Либеральные критики, знавшие Проханова как официозного советского автора еще с 1970-х годов, испытали шок от многочисленных похвал в адрес его романа. Больше всего их изумило и испугало то, что апологеты Проханова (в первую очередь Лев Данилкин и Владимир Бондаренко) объявили его не только «национально мыслящим» писателем, но также авангардистом и нонконформистом. Это свидетельствовало о резкой перемене в стратегиях легитимации ультраправой идеологии в русской культуре. В конце 1960-х-1970-х годах риторика националистически настроенных критиков имела откровенно антимодернистский характер, апеллировала к «корням»; писатели-националисты клеймили авангардизм как проявление «чуждых», «буржуазных» и масскультурных влияний[1907]. Теперь же эпигонский по духу и кликушеский по своему пафосу «экспрессионистский» стиль Проханова был объявлен новым словом в литературе — причем критиками младшего поколения, которые имели репутацию «западников» и «постмодернистов». Талантливым сочинением счел роман Проханова даже Вячеслав Курицын (о возможных причинах этого см. выше); в посвященной роману колонке в Интернете он задался вопросом, как вообще относиться к этически неприемлемым, но эстетически значимым произведениям. Однако более основательные поводы задать этот вопрос у него должны были бы возникнуть раньше: скорее уж критерию эстетической значимости отвечали этически шокирующие книги Эдуарда Лимонова или песни рок-певца Егора Летова, написанные в течение 1990-х годов.
Либеральные авторы в своих оценках скандала с «Гексогеном…» разделились: меньшая их часть расценила произошедшее как следствие глубокого невежества критиков младшего поколения (Б. Кенжеев, А. Немзер, П. Алешковский[1908]), большая — как следствие заговора, тщательно организованного пиар-проекта[1909]. После первого шока многие либеральные критики сочли, что легитимация Проханова — закономерное следствие постмодернизма с якобы свойственными ему отказом от эстетических критериев и этическим нигилизмом[1910]. Несмотря на то что роман вышел в «постмодернистском» издательстве «Ad Marginem», эта интерпретация все же была своего рода коллективным обманом зрения: российские философы-постмодернисты Михаил Рыклин и Михаил Ямпольский, ставшие в 1992 году основателями «Ad Marginem», публично осудили популяризацию Проханова. Против его пропагандистов резко выступили молодой критик Ирина Каспэ и поэт Станислав Львовский, также пользующиеся репутацией «постмодернистов»; но авторы старшего поколения не услышали и их голосов.
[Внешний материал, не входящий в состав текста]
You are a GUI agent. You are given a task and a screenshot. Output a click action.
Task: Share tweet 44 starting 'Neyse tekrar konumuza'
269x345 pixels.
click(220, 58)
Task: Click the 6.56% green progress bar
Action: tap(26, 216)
Особенно значимой была статья Львовского «Это зоология»[1911]. В ней поэт констатировал, что сочетание технократического пафоса, национализма и ксенофобии характерно для фашистской идеологии и что мы имеем дело с попыткой легитимации именно фашизма. Себя и своих сторонников Львовский определил как левых либералов и провозгласил программу построения в России интеллектуального сообщества, основанного на идеях (не упоминаемой им, но легко угадываемой по метафорике) книги Ричарда Рорти «Случайность, ирония, солидарность». Дмитрий Ольшанский в ответной статье заклеймил либерализм как духовное капитулянтство и пообещал расстрелять Львовского, когда в России будет установлен новый режим[1912].
В своей статье Львовский перечислил писателей-новаторов, произведения которых, по его мнению, определяли развитие русской литературы в 1990-х годах: Андрей Левкин, Михаил Шишкин, Александр Гольдштейн, Елена Фанайлова и другие, — и язвительно добавил: «Ничего этого не было. Одна только мертвечина либеральная». Эта расстановка акцентов окончательно показала, что спор идет совсем не о Проханове и даже не только о националистической субкультуре, но об осмыслении пути, пройденного российской культурой в свободные 1990-е годы, — на пороге нового этапа ее развития.
Либеральные критики, выражавшие настроения рессентимента — принадлежащие и к старшему, и к младшему поколению (Алла Латынина, Анна Кузнецова и другие), — оценивали этот путь безусловно отрицательно, как вырождение и распад литературы. К авторам, которых перечислил Львовский, они относились, как правило, враждебно или настороженно. Легитимация Проханова стала для них лишь очередным свидетельством этого распада. Так, Анна Кузнецова писала, что успех Проханова — такой же результат действия «менеджеров от литературы», как и публикации экспериментальных поэтов из литературной группы «Вавилон», куда входил и Львовский[1913].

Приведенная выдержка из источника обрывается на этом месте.